"Reiteramos nuestra oposición a cualquier cambio unilateral del statu quo, en particular mediante la amenaza o el uso de la fuerza o la coerción", subrayaron las embajadas de facto de estos tres países en la isla en un inusual comunicado conjunto.
"Es fundamental que se garanticen y respeten todos los derechos y libertades de navegación, así como la seguridad de los marineros y los buques", añadió el mismo comunicado.
Estas declaraciones se producen dos semanas y media después de que el Gobierno chino lanzara una "operación especial de control marítimo" en aguas situadas al este de Taiwán, en respuesta al inicio de las negociaciones entre Japón y Filipinas para delimitar sus respectivas zonas económicas exclusivas y plataformas continentales en esa región.
Según Pekín, el operativo buscaba ejercer la "jurisdicción administrativa de control marítimo" del gigante asiático en la zona, reforzar sus capacidades de patrulla en aguas profundas y de control del tráfico en "zonas marítimas clave", garantizar la seguridad de la navegación y "salvaguardar los intereses nacionales".
En respuesta, la Administración de la Guardia Costera (CGA) de Taiwán recalcó en distintos comunicados que China "no goza de ningún derecho soberano en las aguas situadas al este de Taiwán" y que su actuación vulneraba el derecho internacional.

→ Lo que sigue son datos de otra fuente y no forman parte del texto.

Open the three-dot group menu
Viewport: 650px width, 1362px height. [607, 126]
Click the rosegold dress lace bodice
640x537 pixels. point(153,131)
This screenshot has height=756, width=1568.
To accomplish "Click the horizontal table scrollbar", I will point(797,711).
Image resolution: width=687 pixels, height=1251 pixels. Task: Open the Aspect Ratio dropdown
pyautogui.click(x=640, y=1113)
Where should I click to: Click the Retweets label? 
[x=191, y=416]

Además, el ministro taiwanés de Defensa, Wellington Koo, declaró el pasado 8 de junio que el operativo de Pekín constituía un "acto de provocación" y de "guerra cognitiva", al tiempo que causaba un "grave perjuicio" a la "soberanía nacional" de Taiwán.
La cartera castrense ha registrado un considerable aumento de la actividad marítima de Pekín este mes, en el que ya ha contabilizado más de 100 buques oficiales chinos en los alrededores de la isla, cifra que contrasta con los 44 de mayo y los 40 de abril.
Las autoridades de Pekín consideran Taiwán una "parte inalienable" del territorio chino y no descartan el uso de la fuerza para hacerse con su control, una postura rechazada de forma tajante por el Ejecutivo taiwanés, que sostiene que solo los 23 millones de habitantes de la isla tienen derecho a decidir su futuro político.